Meal recommendation apparatus, meal recommendation method, and recording medium
Abstract
In order to recommend a meal menu suitable for a user, a meal recommendation apparatus (1) includes: a reception section (11) for receiving physical information or a health condition of a subject user and a request pertaining to a meal menu; a generation section (12) for generating response information including information pertaining to a meal menu which corresponds to the physical information or health condition of the subject user based on the request and the health condition of the subject user using a learned model which has learned pieces of physical information or health conditions of a plurality of second users and meal order histories of the plurality of second users; and an output section (13) for outputting the response information.
Claims
exact text as granted — not AI-modifiedWhat is claimed is:
1 . A meal recommendation apparatus comprising at least one processor, the at least one processor carrying out:
a reception process of receiving physical information or a health condition of a subject user and a request pertaining to a meal menu; a generation process of generating response information including information pertaining to a meal menu which corresponds to the physical information or health condition of the subject user based on the request and a learned model which has learned pieces of physical information or health conditions of a plurality of second users and meal order histories of the plurality of second users; and an output process of outputting the response information.

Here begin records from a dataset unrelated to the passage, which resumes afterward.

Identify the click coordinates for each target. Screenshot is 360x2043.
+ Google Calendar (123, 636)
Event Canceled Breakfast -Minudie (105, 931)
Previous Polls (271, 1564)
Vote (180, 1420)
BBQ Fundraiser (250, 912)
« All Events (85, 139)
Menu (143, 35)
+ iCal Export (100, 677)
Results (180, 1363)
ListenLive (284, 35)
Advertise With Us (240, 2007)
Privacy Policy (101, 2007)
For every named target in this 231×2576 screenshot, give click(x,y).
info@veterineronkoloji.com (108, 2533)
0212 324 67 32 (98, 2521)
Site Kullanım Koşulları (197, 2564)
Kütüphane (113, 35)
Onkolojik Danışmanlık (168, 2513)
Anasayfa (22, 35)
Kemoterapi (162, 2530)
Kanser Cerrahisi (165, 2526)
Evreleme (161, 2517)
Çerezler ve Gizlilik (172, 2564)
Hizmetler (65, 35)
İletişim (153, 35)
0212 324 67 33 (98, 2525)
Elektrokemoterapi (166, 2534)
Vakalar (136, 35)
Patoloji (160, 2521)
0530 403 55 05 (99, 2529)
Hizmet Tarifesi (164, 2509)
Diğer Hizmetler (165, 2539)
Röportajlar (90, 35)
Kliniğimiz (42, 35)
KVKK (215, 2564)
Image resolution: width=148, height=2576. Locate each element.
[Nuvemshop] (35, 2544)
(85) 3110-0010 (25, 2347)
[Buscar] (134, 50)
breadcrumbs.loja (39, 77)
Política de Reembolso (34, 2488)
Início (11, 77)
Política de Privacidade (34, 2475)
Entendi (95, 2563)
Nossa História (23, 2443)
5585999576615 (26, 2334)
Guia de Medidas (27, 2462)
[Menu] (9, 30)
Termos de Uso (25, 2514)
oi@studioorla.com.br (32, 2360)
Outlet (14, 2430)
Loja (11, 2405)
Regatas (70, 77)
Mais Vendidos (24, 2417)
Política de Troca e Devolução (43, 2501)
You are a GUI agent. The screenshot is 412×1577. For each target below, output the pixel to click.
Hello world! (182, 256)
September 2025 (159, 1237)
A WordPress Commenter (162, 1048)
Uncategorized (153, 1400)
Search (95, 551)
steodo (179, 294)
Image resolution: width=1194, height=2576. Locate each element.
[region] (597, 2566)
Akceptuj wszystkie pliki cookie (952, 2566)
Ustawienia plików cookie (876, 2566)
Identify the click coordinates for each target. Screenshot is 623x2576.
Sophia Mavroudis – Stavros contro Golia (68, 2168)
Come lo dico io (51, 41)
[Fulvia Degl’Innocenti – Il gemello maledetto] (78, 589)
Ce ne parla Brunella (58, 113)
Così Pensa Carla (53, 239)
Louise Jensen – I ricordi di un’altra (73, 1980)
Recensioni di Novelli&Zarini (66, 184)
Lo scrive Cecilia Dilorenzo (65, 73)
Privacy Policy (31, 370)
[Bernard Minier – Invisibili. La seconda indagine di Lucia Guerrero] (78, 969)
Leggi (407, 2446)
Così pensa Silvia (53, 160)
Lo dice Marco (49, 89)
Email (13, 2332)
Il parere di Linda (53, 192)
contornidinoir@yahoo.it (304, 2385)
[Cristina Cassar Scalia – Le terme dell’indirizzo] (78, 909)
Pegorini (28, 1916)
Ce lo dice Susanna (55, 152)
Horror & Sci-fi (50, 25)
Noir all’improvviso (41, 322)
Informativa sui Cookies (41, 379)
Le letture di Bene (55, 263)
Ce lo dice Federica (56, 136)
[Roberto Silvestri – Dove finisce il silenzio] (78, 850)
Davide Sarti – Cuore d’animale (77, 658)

2 . The meal recommendation apparatus according to claim 1 , wherein:
the at least one processor further carries out a basis information generation process of generating basis information including information pertaining to a person whose physical information or health condition is similar to that of the subject user among the plurality of second users, in the output process, the at least one processor further outputs the basis information.
3 . The meal recommendation apparatus according to claim 1 , wherein:
the learned model is a second user graph that is a graph which includes (i) a node indicating a second user, who is different from the subject user, (ii) nodes each indicating physical information, a health condition, or a meal menu related to the second user, and (iii) links indicating relationships between the nodes, and which has learned the relationships between the nodes.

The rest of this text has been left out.